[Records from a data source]

Start of Block

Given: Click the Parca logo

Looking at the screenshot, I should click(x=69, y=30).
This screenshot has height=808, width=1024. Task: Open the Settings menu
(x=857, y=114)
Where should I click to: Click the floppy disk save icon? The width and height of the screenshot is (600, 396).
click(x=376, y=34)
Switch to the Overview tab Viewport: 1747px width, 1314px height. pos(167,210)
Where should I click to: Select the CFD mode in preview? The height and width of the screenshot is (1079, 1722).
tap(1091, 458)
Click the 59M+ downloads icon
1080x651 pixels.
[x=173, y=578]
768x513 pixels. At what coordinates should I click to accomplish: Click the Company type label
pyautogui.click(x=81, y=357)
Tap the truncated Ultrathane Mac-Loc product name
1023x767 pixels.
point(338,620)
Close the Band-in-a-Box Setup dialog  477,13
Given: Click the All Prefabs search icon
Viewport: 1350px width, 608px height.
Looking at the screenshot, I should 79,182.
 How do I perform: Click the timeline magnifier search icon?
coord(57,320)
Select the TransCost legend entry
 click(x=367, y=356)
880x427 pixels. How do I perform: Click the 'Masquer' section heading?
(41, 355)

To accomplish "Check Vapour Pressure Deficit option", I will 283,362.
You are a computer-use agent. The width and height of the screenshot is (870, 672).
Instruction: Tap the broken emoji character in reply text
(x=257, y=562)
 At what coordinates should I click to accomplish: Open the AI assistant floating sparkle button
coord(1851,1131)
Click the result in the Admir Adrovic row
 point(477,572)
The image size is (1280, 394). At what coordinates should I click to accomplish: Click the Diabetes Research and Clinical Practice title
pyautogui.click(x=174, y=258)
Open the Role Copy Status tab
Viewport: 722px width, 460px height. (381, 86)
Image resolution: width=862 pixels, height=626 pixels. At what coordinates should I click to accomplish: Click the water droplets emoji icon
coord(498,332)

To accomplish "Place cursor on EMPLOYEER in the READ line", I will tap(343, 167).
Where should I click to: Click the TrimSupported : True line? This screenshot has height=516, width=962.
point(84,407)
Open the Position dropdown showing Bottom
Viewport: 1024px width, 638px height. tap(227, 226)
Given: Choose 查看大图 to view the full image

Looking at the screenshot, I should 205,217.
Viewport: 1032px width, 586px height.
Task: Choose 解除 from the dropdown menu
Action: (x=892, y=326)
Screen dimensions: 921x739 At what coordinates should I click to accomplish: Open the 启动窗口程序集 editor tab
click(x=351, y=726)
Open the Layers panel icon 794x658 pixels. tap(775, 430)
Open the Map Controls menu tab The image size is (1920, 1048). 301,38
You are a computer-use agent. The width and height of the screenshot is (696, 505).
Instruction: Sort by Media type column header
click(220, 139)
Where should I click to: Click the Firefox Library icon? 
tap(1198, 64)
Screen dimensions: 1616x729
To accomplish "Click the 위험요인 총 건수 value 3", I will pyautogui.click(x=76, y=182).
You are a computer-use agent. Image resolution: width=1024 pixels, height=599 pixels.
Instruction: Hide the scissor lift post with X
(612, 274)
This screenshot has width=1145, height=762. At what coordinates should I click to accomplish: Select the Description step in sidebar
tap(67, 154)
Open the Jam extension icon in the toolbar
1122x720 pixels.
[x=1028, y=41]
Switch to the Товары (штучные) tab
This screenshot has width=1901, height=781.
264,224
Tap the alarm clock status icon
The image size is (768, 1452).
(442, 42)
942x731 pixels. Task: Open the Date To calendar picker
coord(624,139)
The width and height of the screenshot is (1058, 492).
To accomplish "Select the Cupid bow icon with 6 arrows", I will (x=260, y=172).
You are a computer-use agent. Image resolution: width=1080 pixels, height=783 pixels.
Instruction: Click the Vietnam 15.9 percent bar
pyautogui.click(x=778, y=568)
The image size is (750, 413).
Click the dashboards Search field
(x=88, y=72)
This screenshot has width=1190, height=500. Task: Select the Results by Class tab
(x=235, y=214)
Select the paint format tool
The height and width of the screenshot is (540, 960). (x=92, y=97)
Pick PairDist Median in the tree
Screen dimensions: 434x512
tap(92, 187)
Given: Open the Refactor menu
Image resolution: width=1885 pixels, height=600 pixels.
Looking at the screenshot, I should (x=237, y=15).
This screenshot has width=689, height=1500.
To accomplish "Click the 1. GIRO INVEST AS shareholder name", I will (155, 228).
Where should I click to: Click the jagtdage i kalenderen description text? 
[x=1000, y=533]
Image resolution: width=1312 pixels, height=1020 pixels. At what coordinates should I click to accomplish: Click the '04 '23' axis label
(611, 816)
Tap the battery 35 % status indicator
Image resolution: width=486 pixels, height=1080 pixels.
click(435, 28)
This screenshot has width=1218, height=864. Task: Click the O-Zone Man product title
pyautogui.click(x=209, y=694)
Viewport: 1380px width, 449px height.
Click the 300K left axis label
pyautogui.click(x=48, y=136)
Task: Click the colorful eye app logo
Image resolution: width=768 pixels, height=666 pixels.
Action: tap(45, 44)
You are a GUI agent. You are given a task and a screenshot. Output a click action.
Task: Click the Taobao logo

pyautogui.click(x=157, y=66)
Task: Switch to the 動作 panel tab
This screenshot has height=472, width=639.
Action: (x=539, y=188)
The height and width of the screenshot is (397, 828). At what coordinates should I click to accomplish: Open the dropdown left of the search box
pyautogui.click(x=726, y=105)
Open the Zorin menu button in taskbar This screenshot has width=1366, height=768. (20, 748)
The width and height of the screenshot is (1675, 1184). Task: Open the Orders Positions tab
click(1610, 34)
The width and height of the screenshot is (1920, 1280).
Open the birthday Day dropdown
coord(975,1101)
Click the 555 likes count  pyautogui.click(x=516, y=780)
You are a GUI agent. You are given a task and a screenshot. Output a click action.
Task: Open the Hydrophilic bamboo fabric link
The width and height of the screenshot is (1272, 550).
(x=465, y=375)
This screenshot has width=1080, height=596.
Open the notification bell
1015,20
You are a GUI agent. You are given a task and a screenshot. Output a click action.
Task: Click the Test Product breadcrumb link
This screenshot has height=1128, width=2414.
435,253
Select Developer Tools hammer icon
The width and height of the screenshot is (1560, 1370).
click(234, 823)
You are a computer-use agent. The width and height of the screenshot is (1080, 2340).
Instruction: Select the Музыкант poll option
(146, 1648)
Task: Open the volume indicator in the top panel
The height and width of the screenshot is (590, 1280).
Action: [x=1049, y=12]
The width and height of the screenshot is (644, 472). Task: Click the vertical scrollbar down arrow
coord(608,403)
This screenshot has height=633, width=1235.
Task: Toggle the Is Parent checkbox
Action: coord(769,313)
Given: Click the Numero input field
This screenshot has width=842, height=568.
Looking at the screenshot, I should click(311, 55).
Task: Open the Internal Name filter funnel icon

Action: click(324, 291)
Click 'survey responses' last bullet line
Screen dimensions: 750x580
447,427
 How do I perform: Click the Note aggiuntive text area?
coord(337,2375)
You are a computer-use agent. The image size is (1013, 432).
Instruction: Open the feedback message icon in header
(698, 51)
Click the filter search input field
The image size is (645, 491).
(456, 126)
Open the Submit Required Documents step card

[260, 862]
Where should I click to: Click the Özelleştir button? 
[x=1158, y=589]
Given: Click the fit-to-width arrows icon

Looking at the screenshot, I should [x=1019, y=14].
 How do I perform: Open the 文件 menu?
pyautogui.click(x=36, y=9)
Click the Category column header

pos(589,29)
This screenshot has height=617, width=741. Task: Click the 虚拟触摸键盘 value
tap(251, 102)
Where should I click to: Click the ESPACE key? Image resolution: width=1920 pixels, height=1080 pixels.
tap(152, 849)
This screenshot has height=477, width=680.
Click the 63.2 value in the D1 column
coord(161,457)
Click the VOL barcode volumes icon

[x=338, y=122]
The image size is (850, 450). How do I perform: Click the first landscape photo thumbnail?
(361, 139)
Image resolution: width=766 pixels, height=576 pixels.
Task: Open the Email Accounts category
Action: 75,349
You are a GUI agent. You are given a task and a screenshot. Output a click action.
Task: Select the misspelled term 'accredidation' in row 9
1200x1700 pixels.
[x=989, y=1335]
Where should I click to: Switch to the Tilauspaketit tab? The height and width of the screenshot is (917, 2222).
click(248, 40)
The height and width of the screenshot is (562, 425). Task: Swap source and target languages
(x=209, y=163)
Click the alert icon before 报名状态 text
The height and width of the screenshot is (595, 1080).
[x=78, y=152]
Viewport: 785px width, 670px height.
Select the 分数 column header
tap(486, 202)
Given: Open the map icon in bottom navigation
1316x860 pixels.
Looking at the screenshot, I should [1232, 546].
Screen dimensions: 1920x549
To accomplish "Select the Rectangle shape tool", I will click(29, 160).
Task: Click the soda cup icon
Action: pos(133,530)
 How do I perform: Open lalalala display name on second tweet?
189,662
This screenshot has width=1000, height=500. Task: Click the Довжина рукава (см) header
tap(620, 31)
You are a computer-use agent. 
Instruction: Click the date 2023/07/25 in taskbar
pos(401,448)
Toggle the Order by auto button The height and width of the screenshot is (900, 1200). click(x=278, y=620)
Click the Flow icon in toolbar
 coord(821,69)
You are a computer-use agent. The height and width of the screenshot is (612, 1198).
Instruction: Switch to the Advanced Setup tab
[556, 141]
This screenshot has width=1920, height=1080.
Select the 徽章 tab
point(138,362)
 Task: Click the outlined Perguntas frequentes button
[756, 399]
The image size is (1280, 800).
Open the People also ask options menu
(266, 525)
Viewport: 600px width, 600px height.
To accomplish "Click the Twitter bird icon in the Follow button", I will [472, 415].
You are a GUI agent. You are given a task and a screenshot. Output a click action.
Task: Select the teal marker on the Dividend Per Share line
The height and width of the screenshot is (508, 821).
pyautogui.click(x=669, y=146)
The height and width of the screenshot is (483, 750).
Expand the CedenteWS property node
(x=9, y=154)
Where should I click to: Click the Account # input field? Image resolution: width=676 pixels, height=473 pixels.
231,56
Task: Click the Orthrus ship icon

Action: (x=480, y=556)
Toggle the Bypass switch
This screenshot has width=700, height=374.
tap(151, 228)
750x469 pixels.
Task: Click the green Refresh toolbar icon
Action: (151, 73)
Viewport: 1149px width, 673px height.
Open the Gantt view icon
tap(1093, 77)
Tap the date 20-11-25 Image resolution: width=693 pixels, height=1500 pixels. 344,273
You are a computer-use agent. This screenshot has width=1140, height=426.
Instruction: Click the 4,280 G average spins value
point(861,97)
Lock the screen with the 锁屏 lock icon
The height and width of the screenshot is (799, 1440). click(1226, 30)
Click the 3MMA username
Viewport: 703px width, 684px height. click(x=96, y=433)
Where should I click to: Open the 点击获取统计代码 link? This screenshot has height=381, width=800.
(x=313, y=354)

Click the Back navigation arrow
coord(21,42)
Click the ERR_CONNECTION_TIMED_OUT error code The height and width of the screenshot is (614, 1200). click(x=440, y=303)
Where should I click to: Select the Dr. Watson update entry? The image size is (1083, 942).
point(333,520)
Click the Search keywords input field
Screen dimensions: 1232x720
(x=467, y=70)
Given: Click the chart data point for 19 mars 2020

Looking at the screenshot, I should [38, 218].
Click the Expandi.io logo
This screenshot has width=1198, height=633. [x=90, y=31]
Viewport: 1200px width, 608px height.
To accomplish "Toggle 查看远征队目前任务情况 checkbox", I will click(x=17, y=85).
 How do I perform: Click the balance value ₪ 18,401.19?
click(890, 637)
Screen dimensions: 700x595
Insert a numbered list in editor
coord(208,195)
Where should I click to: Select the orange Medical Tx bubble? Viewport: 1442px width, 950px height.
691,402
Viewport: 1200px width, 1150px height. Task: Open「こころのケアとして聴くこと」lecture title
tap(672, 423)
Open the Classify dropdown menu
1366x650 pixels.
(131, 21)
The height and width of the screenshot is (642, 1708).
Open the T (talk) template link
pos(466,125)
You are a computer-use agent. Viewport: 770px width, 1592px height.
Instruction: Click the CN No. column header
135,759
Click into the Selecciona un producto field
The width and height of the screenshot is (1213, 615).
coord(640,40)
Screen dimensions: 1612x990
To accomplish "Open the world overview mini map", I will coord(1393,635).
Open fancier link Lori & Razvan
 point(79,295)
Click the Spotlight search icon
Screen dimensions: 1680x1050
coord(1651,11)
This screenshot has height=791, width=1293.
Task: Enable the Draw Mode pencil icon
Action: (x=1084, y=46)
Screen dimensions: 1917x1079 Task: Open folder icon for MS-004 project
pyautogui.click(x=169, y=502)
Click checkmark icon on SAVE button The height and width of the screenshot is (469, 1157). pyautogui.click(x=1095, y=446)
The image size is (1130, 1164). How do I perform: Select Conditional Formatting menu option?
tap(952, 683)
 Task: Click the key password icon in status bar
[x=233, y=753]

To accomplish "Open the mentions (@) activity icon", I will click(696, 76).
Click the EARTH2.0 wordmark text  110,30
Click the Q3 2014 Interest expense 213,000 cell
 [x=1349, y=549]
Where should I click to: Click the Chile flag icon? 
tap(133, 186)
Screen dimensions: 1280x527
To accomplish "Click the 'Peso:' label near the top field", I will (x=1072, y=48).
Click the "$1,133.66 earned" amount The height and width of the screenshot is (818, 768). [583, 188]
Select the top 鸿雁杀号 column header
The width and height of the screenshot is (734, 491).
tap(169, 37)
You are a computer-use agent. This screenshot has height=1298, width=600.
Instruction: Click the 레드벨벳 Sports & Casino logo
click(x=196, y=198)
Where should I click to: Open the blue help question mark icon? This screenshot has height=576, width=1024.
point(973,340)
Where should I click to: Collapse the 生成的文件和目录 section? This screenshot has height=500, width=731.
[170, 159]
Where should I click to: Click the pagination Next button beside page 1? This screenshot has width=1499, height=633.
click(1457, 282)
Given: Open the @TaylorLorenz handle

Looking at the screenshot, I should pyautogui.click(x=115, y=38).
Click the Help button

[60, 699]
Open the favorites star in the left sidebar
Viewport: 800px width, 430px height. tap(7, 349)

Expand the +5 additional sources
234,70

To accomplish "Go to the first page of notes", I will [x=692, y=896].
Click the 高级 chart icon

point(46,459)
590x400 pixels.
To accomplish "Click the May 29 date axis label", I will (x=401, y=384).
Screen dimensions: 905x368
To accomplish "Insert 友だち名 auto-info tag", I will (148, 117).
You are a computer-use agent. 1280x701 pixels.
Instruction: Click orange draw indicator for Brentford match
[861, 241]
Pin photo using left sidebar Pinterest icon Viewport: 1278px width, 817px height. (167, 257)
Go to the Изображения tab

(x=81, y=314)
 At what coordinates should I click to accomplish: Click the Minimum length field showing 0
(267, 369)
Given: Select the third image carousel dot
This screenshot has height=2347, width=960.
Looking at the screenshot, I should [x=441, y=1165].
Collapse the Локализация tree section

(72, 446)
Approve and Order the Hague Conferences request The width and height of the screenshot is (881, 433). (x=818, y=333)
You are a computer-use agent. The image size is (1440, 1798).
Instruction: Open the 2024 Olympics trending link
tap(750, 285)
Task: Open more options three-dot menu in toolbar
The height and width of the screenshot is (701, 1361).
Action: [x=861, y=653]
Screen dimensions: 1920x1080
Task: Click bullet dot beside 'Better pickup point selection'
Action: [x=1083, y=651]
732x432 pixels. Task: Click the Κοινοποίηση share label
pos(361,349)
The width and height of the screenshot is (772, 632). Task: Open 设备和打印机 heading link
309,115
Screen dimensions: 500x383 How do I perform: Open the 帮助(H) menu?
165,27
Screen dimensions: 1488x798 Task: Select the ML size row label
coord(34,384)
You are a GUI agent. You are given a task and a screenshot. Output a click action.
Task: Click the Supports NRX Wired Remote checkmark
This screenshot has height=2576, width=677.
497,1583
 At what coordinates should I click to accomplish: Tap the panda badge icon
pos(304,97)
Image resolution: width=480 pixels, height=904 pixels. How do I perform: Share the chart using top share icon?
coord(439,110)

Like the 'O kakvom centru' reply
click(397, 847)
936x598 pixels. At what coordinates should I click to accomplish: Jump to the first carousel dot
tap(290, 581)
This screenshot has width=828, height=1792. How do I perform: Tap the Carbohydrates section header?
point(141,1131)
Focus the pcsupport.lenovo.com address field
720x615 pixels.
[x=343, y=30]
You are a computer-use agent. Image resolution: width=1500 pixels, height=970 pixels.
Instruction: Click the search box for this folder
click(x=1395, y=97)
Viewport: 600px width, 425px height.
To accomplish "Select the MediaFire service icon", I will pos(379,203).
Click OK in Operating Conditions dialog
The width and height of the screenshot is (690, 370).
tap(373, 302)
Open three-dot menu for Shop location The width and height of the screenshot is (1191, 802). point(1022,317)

End of Block

◆ Your objective ◆
Each line of the entries above that includes the string "dialog" should be copied out.

◆ Response area ◆
Close the Band-in-a-Box Setup dialog  477,13
Click OK in Operating Conditions dialog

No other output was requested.